→ **Study material**
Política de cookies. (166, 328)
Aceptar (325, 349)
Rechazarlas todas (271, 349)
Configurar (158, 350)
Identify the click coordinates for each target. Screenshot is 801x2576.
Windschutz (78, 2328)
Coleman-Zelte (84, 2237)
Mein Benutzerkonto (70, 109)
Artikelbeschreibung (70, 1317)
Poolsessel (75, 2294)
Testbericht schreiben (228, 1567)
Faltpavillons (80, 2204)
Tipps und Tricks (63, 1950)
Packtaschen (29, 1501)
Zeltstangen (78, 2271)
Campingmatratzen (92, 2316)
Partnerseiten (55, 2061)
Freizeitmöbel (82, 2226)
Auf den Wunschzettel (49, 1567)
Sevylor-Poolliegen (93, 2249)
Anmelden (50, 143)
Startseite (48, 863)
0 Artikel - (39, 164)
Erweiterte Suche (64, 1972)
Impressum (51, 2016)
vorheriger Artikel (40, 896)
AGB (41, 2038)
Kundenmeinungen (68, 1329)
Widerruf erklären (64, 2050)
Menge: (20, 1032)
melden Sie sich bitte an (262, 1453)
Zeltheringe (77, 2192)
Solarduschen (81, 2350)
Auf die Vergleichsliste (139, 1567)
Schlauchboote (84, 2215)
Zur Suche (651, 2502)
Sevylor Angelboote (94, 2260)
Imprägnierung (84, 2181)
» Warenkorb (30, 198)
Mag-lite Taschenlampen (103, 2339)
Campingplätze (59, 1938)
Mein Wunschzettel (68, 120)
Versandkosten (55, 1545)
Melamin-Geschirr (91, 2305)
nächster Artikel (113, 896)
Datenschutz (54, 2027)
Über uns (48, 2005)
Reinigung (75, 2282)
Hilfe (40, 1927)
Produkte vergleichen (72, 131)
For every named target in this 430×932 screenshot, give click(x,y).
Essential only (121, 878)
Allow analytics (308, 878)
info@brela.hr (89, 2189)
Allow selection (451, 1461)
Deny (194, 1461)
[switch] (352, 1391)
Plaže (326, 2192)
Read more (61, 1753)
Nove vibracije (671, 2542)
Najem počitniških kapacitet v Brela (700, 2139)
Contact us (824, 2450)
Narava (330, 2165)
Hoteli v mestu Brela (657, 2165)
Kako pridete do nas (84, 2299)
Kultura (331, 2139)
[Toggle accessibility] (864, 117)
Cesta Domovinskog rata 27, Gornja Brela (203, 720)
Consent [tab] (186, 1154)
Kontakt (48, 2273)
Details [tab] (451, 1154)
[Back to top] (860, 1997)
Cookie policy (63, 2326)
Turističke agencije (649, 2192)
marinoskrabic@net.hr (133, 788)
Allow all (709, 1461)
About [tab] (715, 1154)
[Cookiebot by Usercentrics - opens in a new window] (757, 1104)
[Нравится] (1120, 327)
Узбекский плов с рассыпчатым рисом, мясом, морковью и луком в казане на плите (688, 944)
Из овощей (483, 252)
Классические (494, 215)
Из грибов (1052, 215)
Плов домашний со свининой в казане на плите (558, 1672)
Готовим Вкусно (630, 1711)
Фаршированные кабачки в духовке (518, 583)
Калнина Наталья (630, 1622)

→ **Aim of the task**
Your output should start at the line containing "Zeltstangen (78, 2271)" and stop at the last line of the material, copied exactly, with nothing else.

→ **Written answer**
Zeltstangen (78, 2271)
Campingmatratzen (92, 2316)
Partnerseiten (55, 2061)
Freizeitmöbel (82, 2226)
Auf den Wunschzettel (49, 1567)
Sevylor-Poolliegen (93, 2249)
Anmelden (50, 143)
Startseite (48, 863)
0 Artikel - (39, 164)
Erweiterte Suche (64, 1972)
Impressum (51, 2016)
vorheriger Artikel (40, 896)
AGB (41, 2038)
Kundenmeinungen (68, 1329)
Widerruf erklären (64, 2050)
Menge: (20, 1032)
melden Sie sich bitte an (262, 1453)
Zeltheringe (77, 2192)
Solarduschen (81, 2350)
Auf die Vergleichsliste (139, 1567)
Schlauchboote (84, 2215)
Zur Suche (651, 2502)
Sevylor Angelboote (94, 2260)
Imprägnierung (84, 2181)
» Warenkorb (30, 198)
Mag-lite Taschenlampen (103, 2339)
Campingplätze (59, 1938)
Mein Wunschzettel (68, 120)
Versandkosten (55, 1545)
Melamin-Geschirr (91, 2305)
nächster Artikel (113, 896)
Datenschutz (54, 2027)
Über uns (48, 2005)
Reinigung (75, 2282)
Hilfe (40, 1927)
Produkte vergleichen (72, 131)
For every named target in this 430×932 screenshot, give click(x,y).
Essential only (121, 878)
Allow analytics (308, 878)
info@brela.hr (89, 2189)
Allow selection (451, 1461)
Deny (194, 1461)
[switch] (352, 1391)
Plaže (326, 2192)
Read more (61, 1753)
Nove vibracije (671, 2542)
Najem počitniških kapacitet v Brela (700, 2139)
Contact us (824, 2450)
Narava (330, 2165)
Hoteli v mestu Brela (657, 2165)
Kako pridete do nas (84, 2299)
Kultura (331, 2139)
[Toggle accessibility] (864, 117)
Cesta Domovinskog rata 27, Gornja Brela (203, 720)
Consent [tab] (186, 1154)
Kontakt (48, 2273)
Details [tab] (451, 1154)
[Back to top] (860, 1997)
Cookie policy (63, 2326)
Turističke agencije (649, 2192)
marinoskrabic@net.hr (133, 788)
Allow all (709, 1461)
About [tab] (715, 1154)
[Cookiebot by Usercentrics - opens in a new window] (757, 1104)
[Нравится] (1120, 327)
Узбекский плов с рассыпчатым рисом, мясом, морковью и луком в казане на плите (688, 944)
Из овощей (483, 252)
Классические (494, 215)
Из грибов (1052, 215)
Плов домашний со свининой в казане на плите (558, 1672)
Готовим Вкусно (630, 1711)
Фаршированные кабачки в духовке (518, 583)
Калнина Наталья (630, 1622)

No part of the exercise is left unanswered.